WRITTEN PROBLEM:
Can you reproduce, word for word, the part of the VLIW processor text between "Fig. 2 shows" and "VLIW instruction later.", inclusive?

* start DOCUMENT *

While the invention is amenable to various modifications and alternative forms, specifics thereof have been shown by way of example in the drawings and will be described in detail. It should be understood, however, that the intention is not to limit the invention to the particular embodiments described. On the contrary, the intention is to cover all modifications, equivalents, and alternatives falling within the spirit and scope of the invention as defined by the appended claims. Very long instruction word (VLIW) processors have a number of functional processing units that operate in parallel for each instruction. The VLIW instruction is operated upon by various issue slots, e.g., eight issue slots. Multiple functional units may be used per issue slot. Here, for reasons of simplicity, one functional unit per issue slot is described herein. The NXP TriMedia architecture is one example of a design that has multiple functional units per issue slot. The corresponding part of the VLIW instruction from the instruction fetch unit (IFU) tells the respective ALU, FALU, shifter, and load- store units where to get its input operands and what to do with them. Bypass networks make one functional unit's results available to another in the very next instruction cycle. A unified register file wouldn't be ready to be read until two instruction cycles later. An 8-slot VLIW processor with a single bypass network that can communicate amongst any and all eight issue slots would be too costly and complex for most applications. So smaller 4-slot bypass network clusters are used instead.
Fig. 2 shows one VLIW processor embodiment of the present invention, referred to herein by the general reference numeral 200. The VLIW instruction is operated on by eight functional units in parallel, e.g., ALU 201, FALU 202, SHIFT 203, LS 204, ALU 205, FALU 206, SHIFT 207, and LS 208. However, LS 204 and LS 208 are implemented as virtual load- store units. A single physical LS 210 is multi-ported into their respective bypass network clusters, cluster-1 212, and cluster-2 214. A unified register file 216 receives all the results from every operational unit 201-208, and is ready to be read two instructions later. The bypass network clusters, cluster-1 212, and cluster- 2 214, allow results to be read inside their respective clusters only one VLIW instruction later.
A single VLIW instruction for processor 200 can include LS operations in issue slot-4 or issue slot-8, but not both at the same time. If an LS operation needs a result that will appear in cluster-1 212, then that LS instruction must be implement in issue slot-4 for LS 204. Likewise, if an LS operation needs a result that will appear in cluster-2 214, then that LS instruction must be implemented in issue slot-8 for LS 208. The multi- porting in physical LS 210 will be steered to the corresponding cluster. The VLIWs are presented instruction-by-instruction from an instruction fetch unit
(IFU) 220. These are part of a program 224 that was assembled by a compiler/scheduler 224. Such compiler/scheduler 224 is aware of the organization and limitations of issue slots 201-208, cluster-1 212, cluster-2 214, and the one physical LS 210. It assembles program instructions accordingly to make the best use of the resources.
Fig. 2 illustrates the virtualization of a load-store functional processing unit between two clusters. Embodiments of the present invention can virtualize any kind of VLIW functional processing unit to appear as issue slots in two or more clusters.

* end DOCUMENT *
* start RECORDS SHOWN *

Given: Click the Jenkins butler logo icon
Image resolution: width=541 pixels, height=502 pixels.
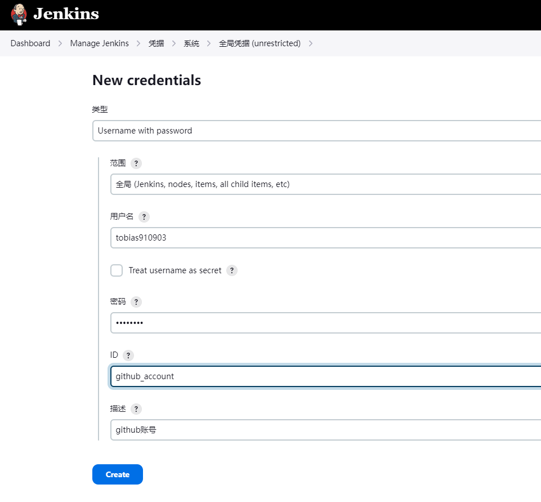Looking at the screenshot, I should click(19, 15).
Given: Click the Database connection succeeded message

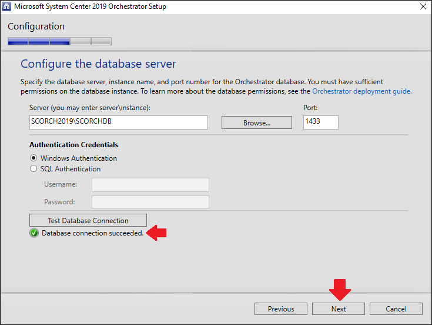Looking at the screenshot, I should pos(93,233).
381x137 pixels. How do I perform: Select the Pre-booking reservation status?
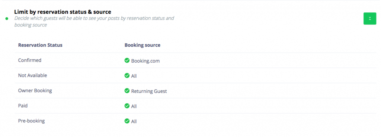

* end RECORDS SHOWN *

THE SOLUTION:
Fig. 2 shows one VLIW processor embodiment of the present invention, referred to herein by the general reference numeral 200. The VLIW instruction is operated on by eight functional units in parallel, e.g., ALU 201, FALU 202, SHIFT 203, LS 204, ALU 205, FALU 206, SHIFT 207, and LS 208. However, LS 204 and LS 208 are implemented as virtual load- store units. A single physical LS 210 is multi-ported into their respective bypass network clusters, cluster-1 212, and cluster-2 214. A unified register file 216 receives all the results from every operational unit 201-208, and is ready to be read two instructions later. The bypass network clusters, cluster-1 212, and cluster- 2 214, allow results to be read inside their respective clusters only one VLIW instruction later.